* Passage *
CHECKER FOOD HOLDING COMPANY
d/b/a CHECKER BAG COMPANY and
CHECKER FOOD PRODUCTS COMPANY
DEFENDANTS
MEMORANDUM OPINION AND ORDER
This matter is before the Court on Defendants’ Motion to Dismiss or Transfer [DN 17].
Fully briefed, this matter is ripe for decision. For the following reasons, Defendants’ Motion to
Dismiss is GRANTED.
I. BACKGROUND
Plaintiff is in the business of manufacturing adhesive tape, including duct tape, with
specialty printed designs. (Pl.’s Compl. [DN 1] ¶ 2.) Plaintiff is a Kentucky corporation, with
its principal place of business in Kentucky as well. (Id. ¶ 1.) Defendants specialize in printing
and is a Missouri company with its principal place of business also in Missouri. (Id. ¶ 3.) In
2010, Plaintiff needed to find a company that could produce a sufficient amount of film for
Plaintiff to use in order to create specially printed tape with the designs requested by Plaintiff’s
customer, 3M Company. (Pl.’s Resp. [DN 18] at 1.) Plaintiff then contacted Brentwood Plastics
(hereinafter “Brentwood”), a Missouri corporation, with whom Plaintiff had a longstanding
contractual relationship. (Id.; Def.’s Mem. Supp. Mot. Summ. J. [DN 17-1] at 2.) Brentwood
then put Plaintiff in contact with Defendant. (Def.’s Mem. Supp. Mot. Summ. J. [DN 17-1] at
2.) Plaintiff negotiated a contract with Defendants, in which Defendants would receive film from
Brentwood in Missouri and print designs on the Brentwood film. (Pl.’s Resp. [DN 18] at 1.)
Once printing was complete, Defendants would ship the printed film via a third-party carrier
from Missouri to Kentucky or Plaintiff would pick up the film in Missouri and transport it to
Kentucky. (Def.’s Mem. Supp. Mot. Summ. J. [DN 17-1] at 3.) Upon arrival, Plaintiff would
use it to manufacture the adhesive tape for Plaintiff’s customers, namely 3M Company. (Id.)

* Work instructions *
1 - Return the part of the court opinion starting with "Once printing was" and going on through "3M Company. (Id.)".
2 - According to the court opinion, which company was the customer that asked for the specially printed tape designs?
The records that come next have nothing to do with the court opinion.

Pointing data for screenshots:
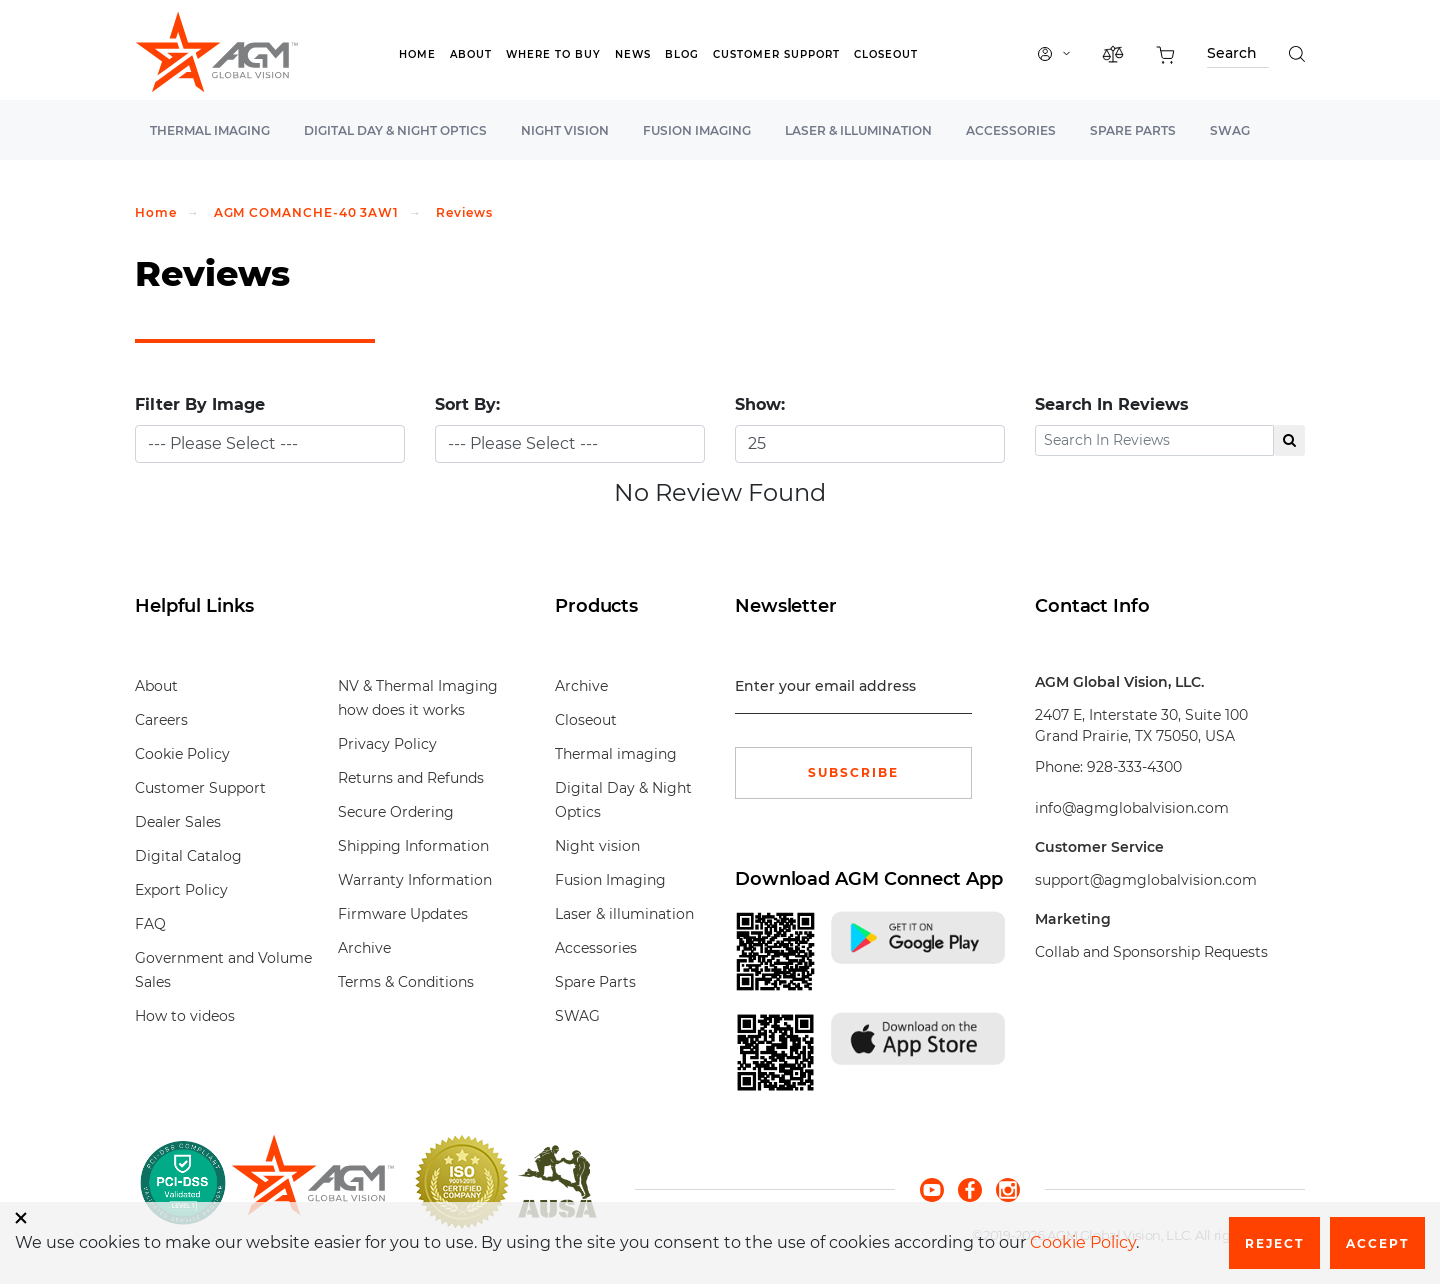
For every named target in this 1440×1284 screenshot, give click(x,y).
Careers (161, 720)
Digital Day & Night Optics (395, 130)
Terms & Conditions (406, 982)
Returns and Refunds (411, 778)
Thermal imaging (210, 130)
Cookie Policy (182, 754)
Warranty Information (415, 880)
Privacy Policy (387, 744)
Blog (682, 54)
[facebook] (977, 1188)
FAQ (150, 924)
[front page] (312, 1182)
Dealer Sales (178, 822)
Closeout (886, 54)
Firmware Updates (403, 914)
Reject (1274, 1243)
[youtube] (939, 1188)
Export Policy (181, 890)
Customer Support (776, 54)
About (471, 54)
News (633, 54)
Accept (1377, 1243)
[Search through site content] (1238, 56)
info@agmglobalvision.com (1132, 808)
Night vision (565, 130)
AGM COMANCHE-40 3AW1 (306, 212)
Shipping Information (413, 846)
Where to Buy (553, 54)
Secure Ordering (396, 812)
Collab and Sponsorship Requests (1151, 952)
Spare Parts (1133, 130)
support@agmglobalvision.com (1146, 880)
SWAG (1230, 130)
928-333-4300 (1134, 767)
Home (417, 54)
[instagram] (1008, 1188)
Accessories (1011, 130)
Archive (364, 948)
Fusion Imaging (697, 130)
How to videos (185, 1016)
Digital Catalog (188, 856)
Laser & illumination (858, 130)
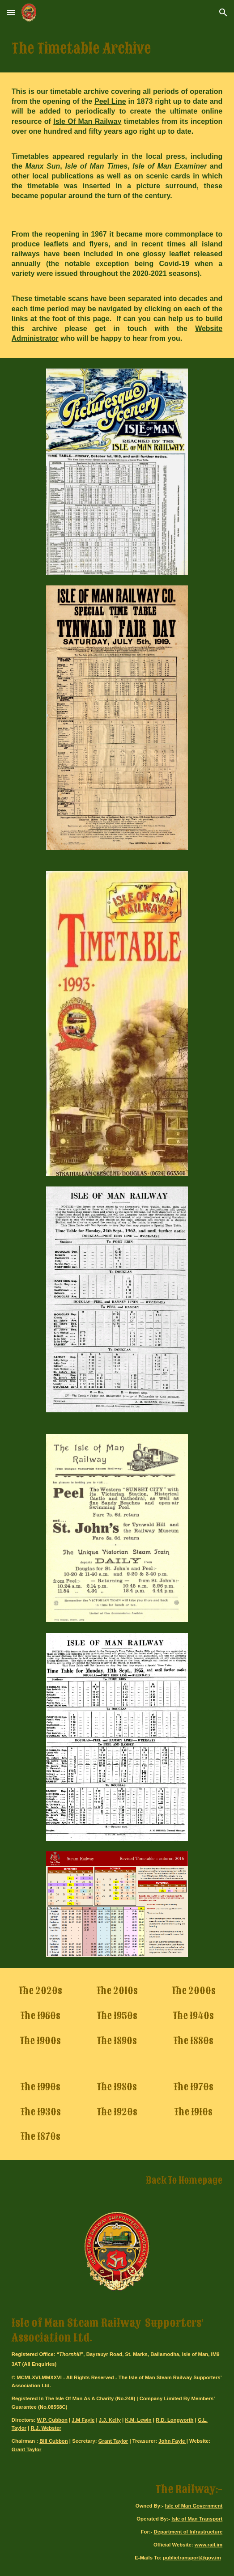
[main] (117, 49)
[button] (10, 12)
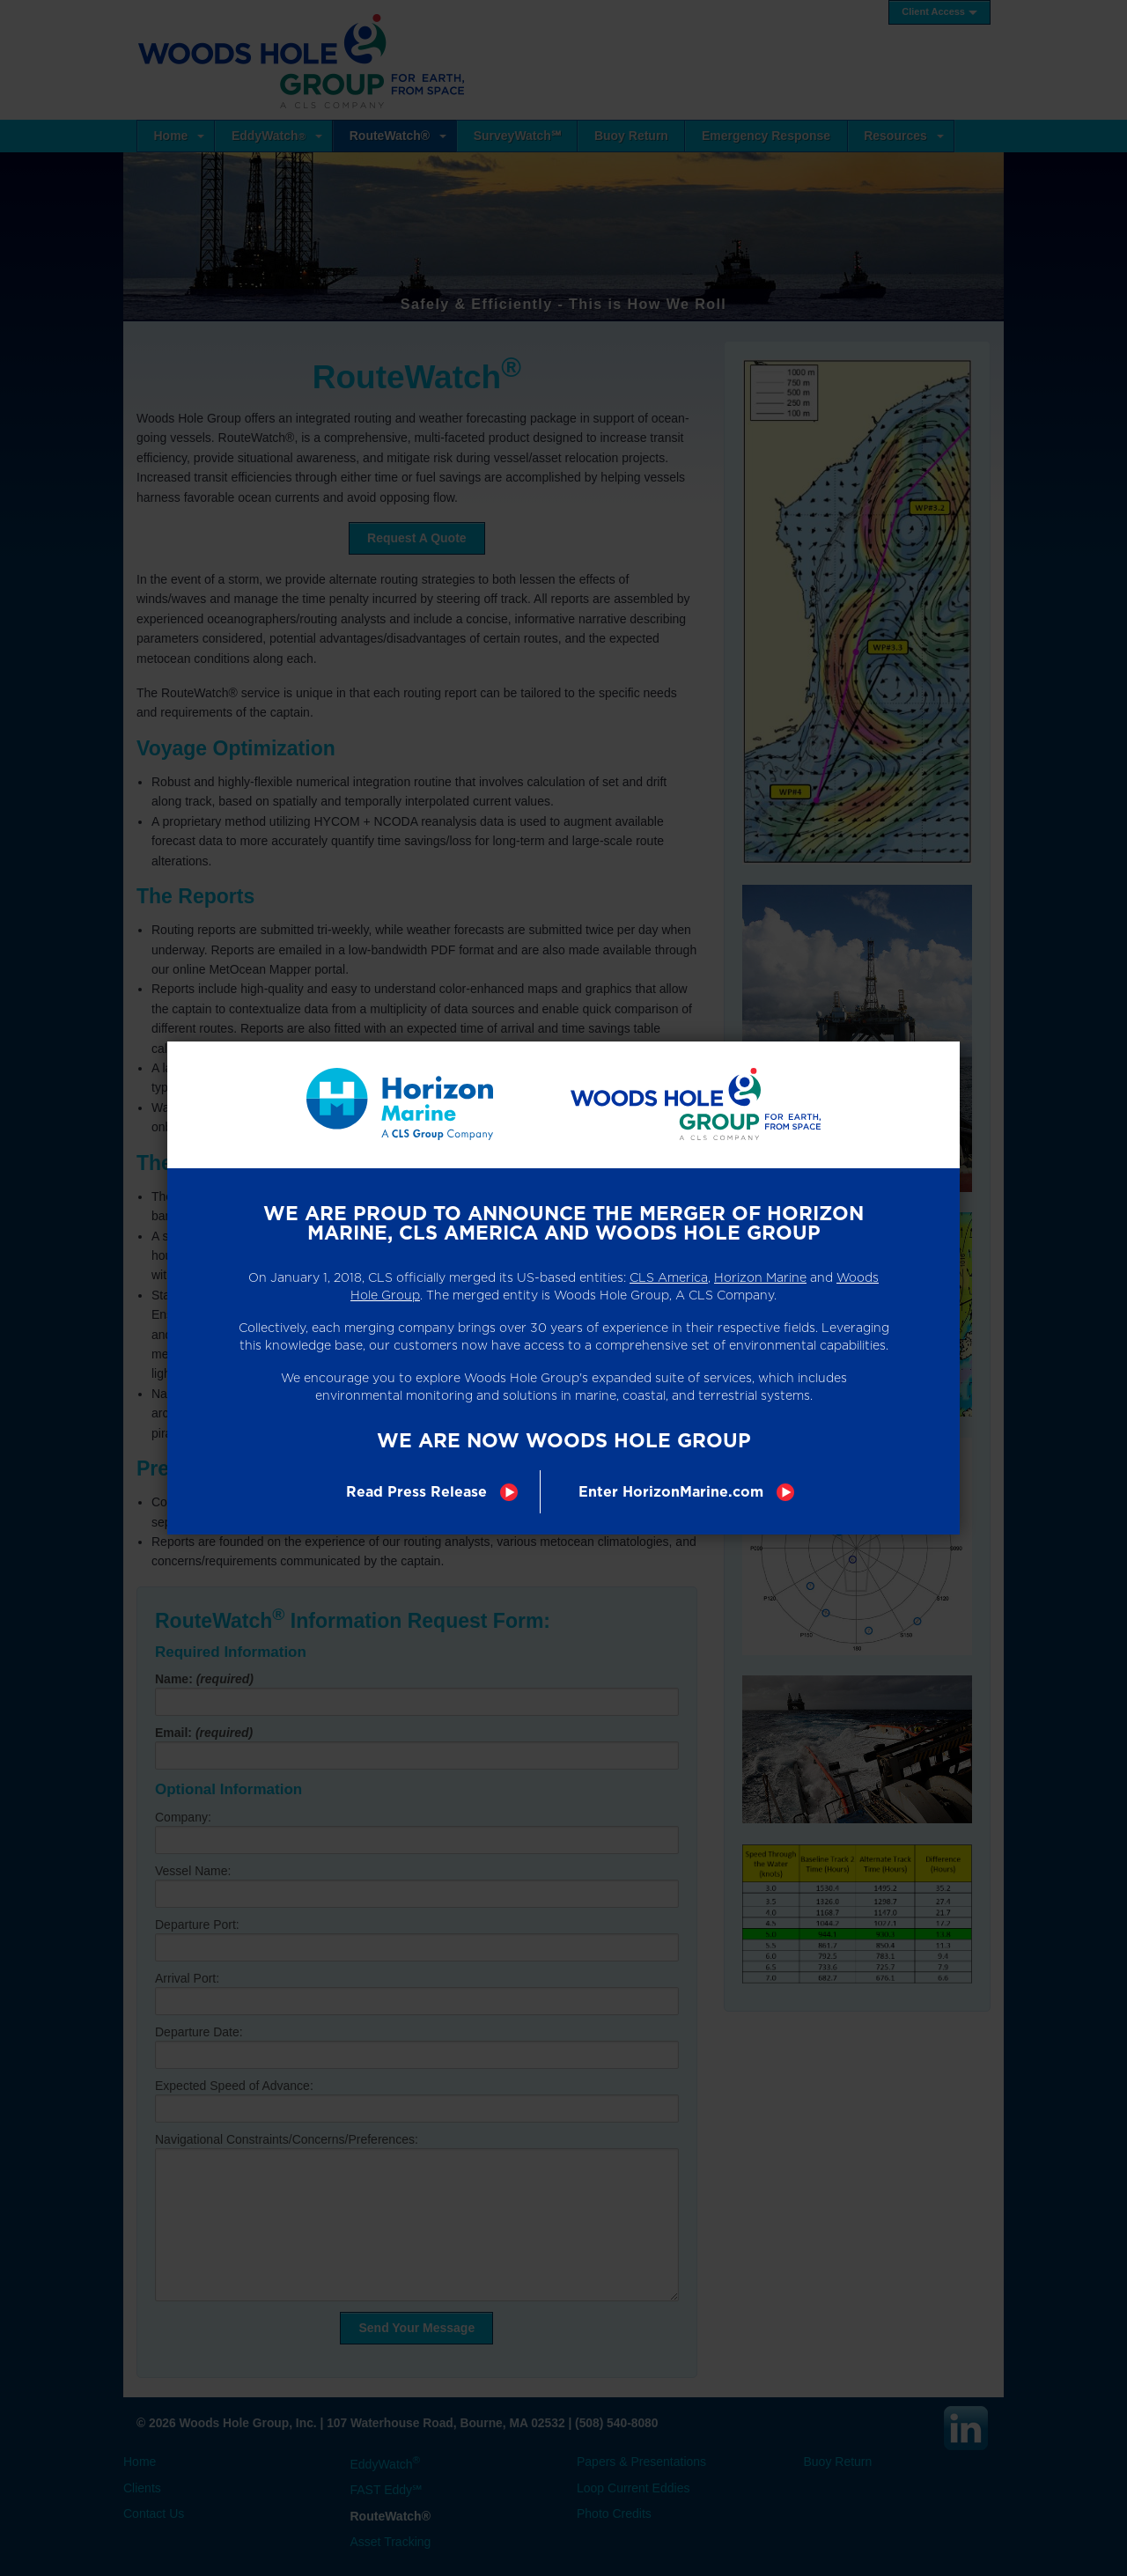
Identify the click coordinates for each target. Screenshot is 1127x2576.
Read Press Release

* Results for the exercise *
1 -
Once printing was complete, Defendants would ship the printed film via a third-party carrier
from Missouri to Kentucky or Plaintiff would pick up the film in Missouri and transport it to
Kentucky. (Def.’s Mem. Supp. Mot. Summ. J. [DN 17-1] at 3.) Upon arrival, Plaintiff would
use it to manufacture the adhesive tape for Plaintiff’s customers, namely 3M Company. (Id.)

2 - 3M Company